Os ataques cibernéticos ao sistema bancário angolano estão a causar perdas superiores a 6.10 mil milhões de kwanzas por dia, equivalente a 6,6 milhões de dólares, revelou esta quinta-feira, em Luanda, a consultora angolana de tecnologias ANS.
A informação foi avançada pelo director-geral da ANS, Alberto Maila, à margem da conferência Cyber Security Angola 2025, evento organizado pela própria empresa, que reuniu especialistas do sector financeiro e de tecnologia para debater a crescente vulnerabilidade das infraestruturas digitais no país.
De acordo com o responsável, as perdas estão associadas sobretudo às fragilidades nos sistemas de protecção de dados das instituições bancárias.
“As organizações não estão a proteger os seus activos de forma adequada.

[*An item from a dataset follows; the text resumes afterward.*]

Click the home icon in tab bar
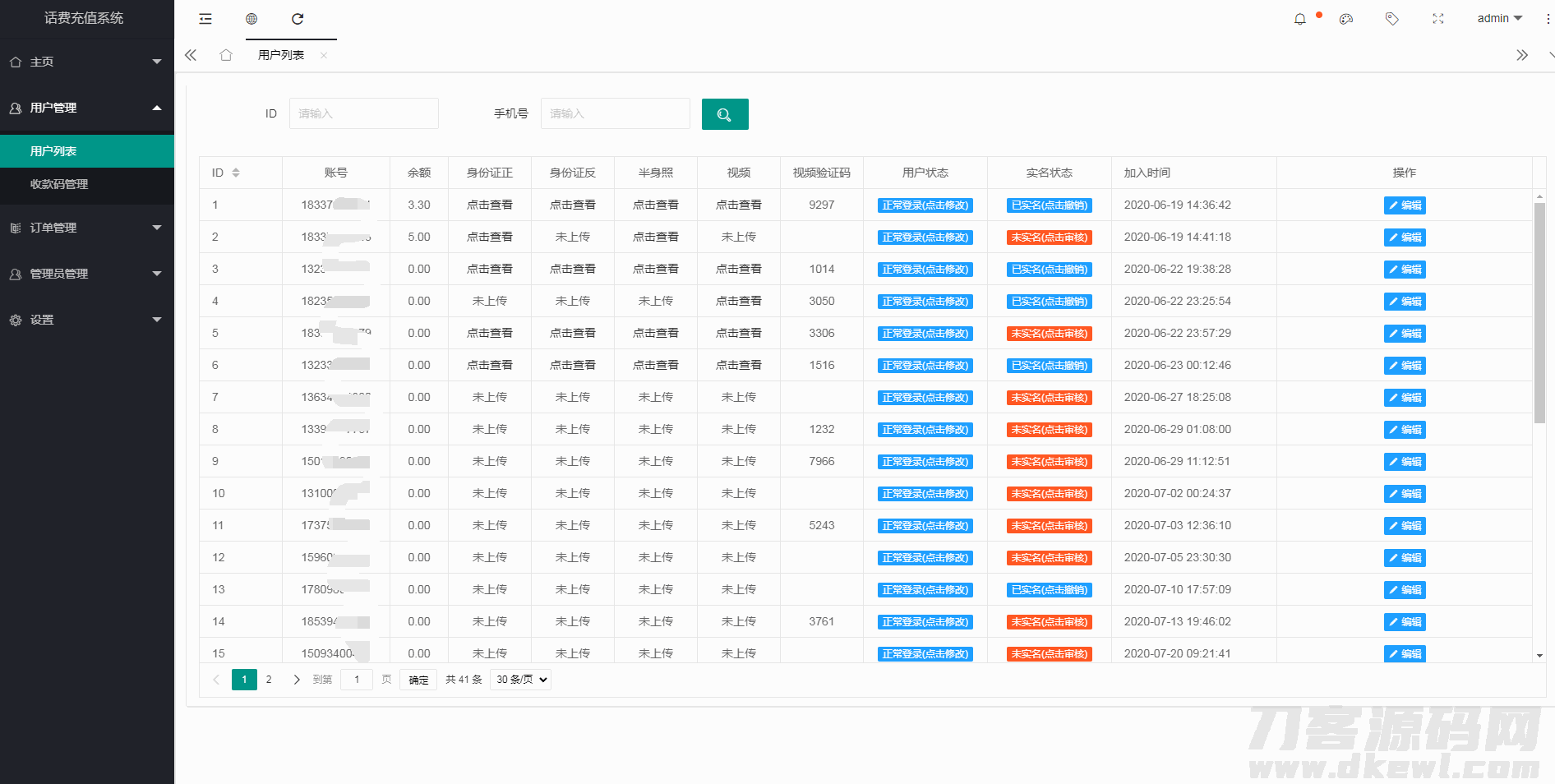This screenshot has height=784, width=1555. point(226,55)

Quando hackers – ou mesmo funcionários mal-intencionados – obtêm acesso a dados sensíveis, conseguem extrair valor, alterar informações ou comprometer operações críticas”, alertou Maila.

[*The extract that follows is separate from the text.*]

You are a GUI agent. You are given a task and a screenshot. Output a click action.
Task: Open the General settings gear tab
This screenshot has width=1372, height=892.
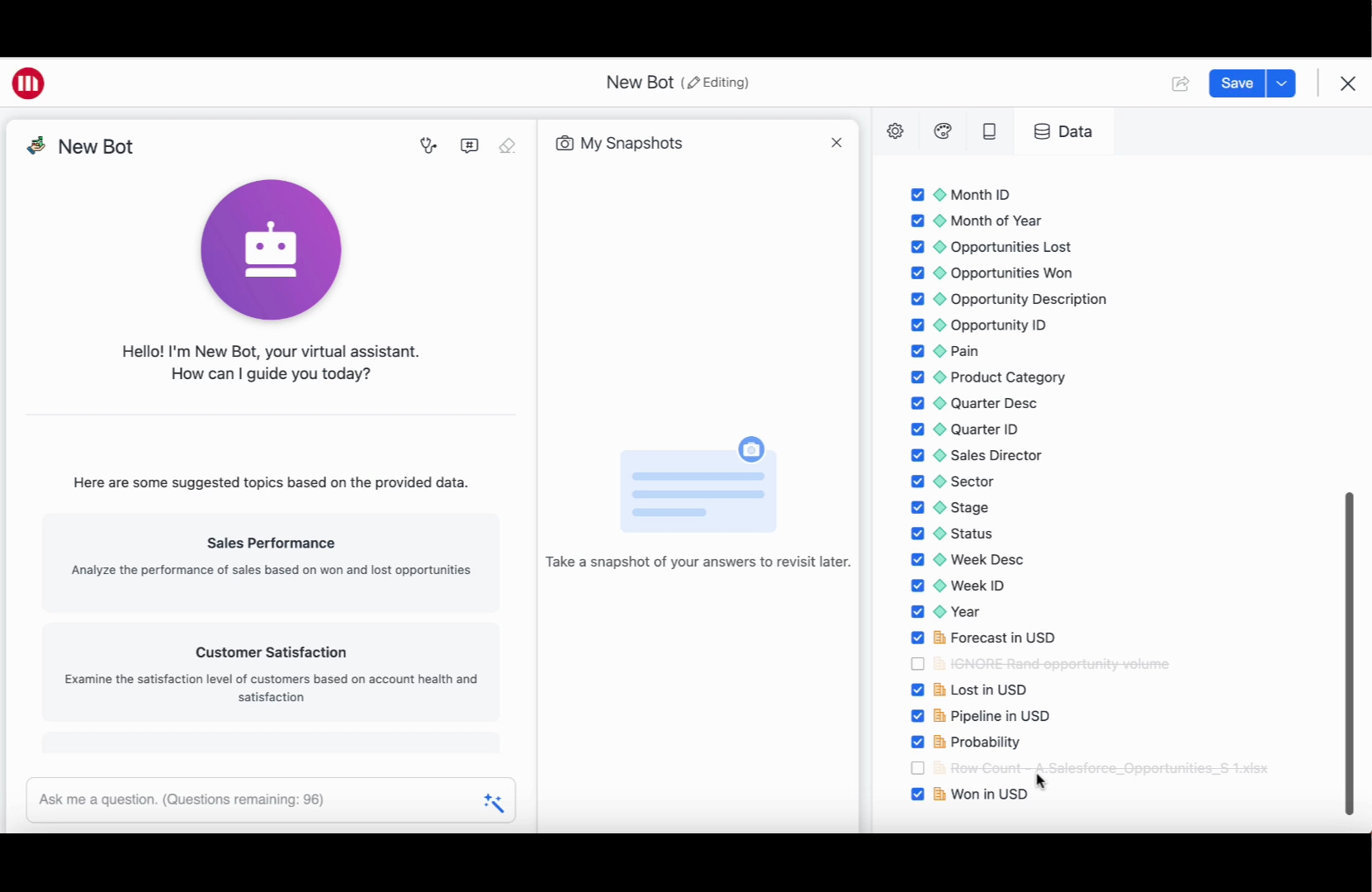coord(895,131)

O levantamento da ANS, realizado ao longo dos últimos três anos junto das 23 instituições bancárias que operam em Angola, aponta para um aumento significativo no número e na sofisticação dos ataques.
Maila revelou ainda que, fora do sector bancário, as empresas de telecomunicações são as mais afectadas, registando perdas financeiras que podem chegar ao triplo do valor identificado nos bancos.
Segundo o especialista, a redução do impacto financeiro destes ataques depende de maior investimento em monitorização contínua, actualização de infraestruturas e formação técnica de equipas de segurança digital.
Dados divulgados em Outubro de 2025 pelo banco Yetu indicam que as instituições financeiras angolanas enfrentam uma média diária de 4.409 ataques e ameaças cibernéticas, envolvendo tentativas de phishing, engenharia social, fraudes bancárias, ataques a infraestruturas críticas e até o uso de inteligência artificial generativa.
O fenómeno, segundo especialistas, reforça a urgência de políticas nacionais robustas de cibersegurança e de uma cooperação mais estreita entre bancos, reguladores e empresas tecnológicas, de forma a travar uma tendência que ameaça não apenas o sistema financeiro, mas também a confiança dos cidadãos nas instituições.